--- START ---

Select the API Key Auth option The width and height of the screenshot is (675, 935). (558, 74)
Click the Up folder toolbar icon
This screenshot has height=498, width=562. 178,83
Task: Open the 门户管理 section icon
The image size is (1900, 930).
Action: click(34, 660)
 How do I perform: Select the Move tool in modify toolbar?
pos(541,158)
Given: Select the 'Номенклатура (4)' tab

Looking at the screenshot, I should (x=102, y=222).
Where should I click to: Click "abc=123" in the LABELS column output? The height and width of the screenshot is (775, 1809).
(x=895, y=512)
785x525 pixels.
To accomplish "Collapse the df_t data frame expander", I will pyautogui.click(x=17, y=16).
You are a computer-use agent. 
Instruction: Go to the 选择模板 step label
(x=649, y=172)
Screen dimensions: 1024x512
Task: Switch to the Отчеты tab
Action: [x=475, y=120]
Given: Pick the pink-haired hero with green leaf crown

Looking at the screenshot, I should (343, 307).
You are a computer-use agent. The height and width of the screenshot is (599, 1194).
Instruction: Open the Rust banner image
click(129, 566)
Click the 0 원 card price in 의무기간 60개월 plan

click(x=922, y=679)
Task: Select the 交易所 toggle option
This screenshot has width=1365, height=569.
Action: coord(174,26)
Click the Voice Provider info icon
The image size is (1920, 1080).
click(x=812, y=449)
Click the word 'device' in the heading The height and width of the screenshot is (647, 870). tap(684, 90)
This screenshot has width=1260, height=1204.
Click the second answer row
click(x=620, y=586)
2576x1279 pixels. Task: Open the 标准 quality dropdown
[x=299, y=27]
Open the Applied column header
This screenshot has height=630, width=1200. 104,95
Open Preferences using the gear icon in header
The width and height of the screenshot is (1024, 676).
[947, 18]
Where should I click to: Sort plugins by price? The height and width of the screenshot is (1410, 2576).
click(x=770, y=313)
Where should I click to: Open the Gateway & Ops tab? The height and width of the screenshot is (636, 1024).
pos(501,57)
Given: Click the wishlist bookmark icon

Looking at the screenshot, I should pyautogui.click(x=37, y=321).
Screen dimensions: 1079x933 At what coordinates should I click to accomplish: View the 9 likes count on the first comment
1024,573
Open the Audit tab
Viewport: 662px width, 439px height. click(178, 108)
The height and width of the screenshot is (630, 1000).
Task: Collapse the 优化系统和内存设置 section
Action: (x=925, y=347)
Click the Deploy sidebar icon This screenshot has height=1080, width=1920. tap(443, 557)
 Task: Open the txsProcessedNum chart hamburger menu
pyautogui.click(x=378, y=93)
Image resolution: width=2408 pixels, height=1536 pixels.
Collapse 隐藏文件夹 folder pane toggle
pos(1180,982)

--- END ---

**PROBLEM**
Copy out all of the items above word for word, keeping every line in its original order.

**RESULT OF THE TASK**
Select the API Key Auth option The width and height of the screenshot is (675, 935). (558, 74)
Click the Up folder toolbar icon
This screenshot has height=498, width=562. 178,83
Task: Open the 门户管理 section icon
The image size is (1900, 930).
Action: click(34, 660)
 How do I perform: Select the Move tool in modify toolbar?
pos(541,158)
Given: Select the 'Номенклатура (4)' tab

Looking at the screenshot, I should (x=102, y=222).
Where should I click to: Click "abc=123" in the LABELS column output? The height and width of the screenshot is (775, 1809).
(x=895, y=512)
785x525 pixels.
To accomplish "Collapse the df_t data frame expander", I will pyautogui.click(x=17, y=16).
You are a computer-use agent. 
Instruction: Go to the 选择模板 step label
(x=649, y=172)
Screen dimensions: 1024x512
Task: Switch to the Отчеты tab
Action: [x=475, y=120]
Given: Pick the pink-haired hero with green leaf crown

Looking at the screenshot, I should (343, 307).
You are a computer-use agent. The height and width of the screenshot is (599, 1194).
Instruction: Open the Rust banner image
click(129, 566)
Click the 0 원 card price in 의무기간 60개월 plan

click(x=922, y=679)
Task: Select the 交易所 toggle option
This screenshot has width=1365, height=569.
Action: coord(174,26)
Click the Voice Provider info icon
The image size is (1920, 1080).
click(x=812, y=449)
Click the word 'device' in the heading The height and width of the screenshot is (647, 870). tap(684, 90)
This screenshot has width=1260, height=1204.
Click the second answer row
click(x=620, y=586)
2576x1279 pixels. Task: Open the 标准 quality dropdown
[x=299, y=27]
Open the Applied column header
This screenshot has height=630, width=1200. 104,95
Open Preferences using the gear icon in header
The width and height of the screenshot is (1024, 676).
[947, 18]
Where should I click to: Sort plugins by price? The height and width of the screenshot is (1410, 2576).
click(x=770, y=313)
Where should I click to: Open the Gateway & Ops tab? The height and width of the screenshot is (636, 1024).
pos(501,57)
Given: Click the wishlist bookmark icon

Looking at the screenshot, I should pyautogui.click(x=37, y=321).
Screen dimensions: 1079x933 At what coordinates should I click to accomplish: View the 9 likes count on the first comment
1024,573
Open the Audit tab
Viewport: 662px width, 439px height. click(178, 108)
The height and width of the screenshot is (630, 1000).
Task: Collapse the 优化系统和内存设置 section
Action: (x=925, y=347)
Click the Deploy sidebar icon This screenshot has height=1080, width=1920. tap(443, 557)
 Task: Open the txsProcessedNum chart hamburger menu
pyautogui.click(x=378, y=93)
Image resolution: width=2408 pixels, height=1536 pixels.
Collapse 隐藏文件夹 folder pane toggle
pos(1180,982)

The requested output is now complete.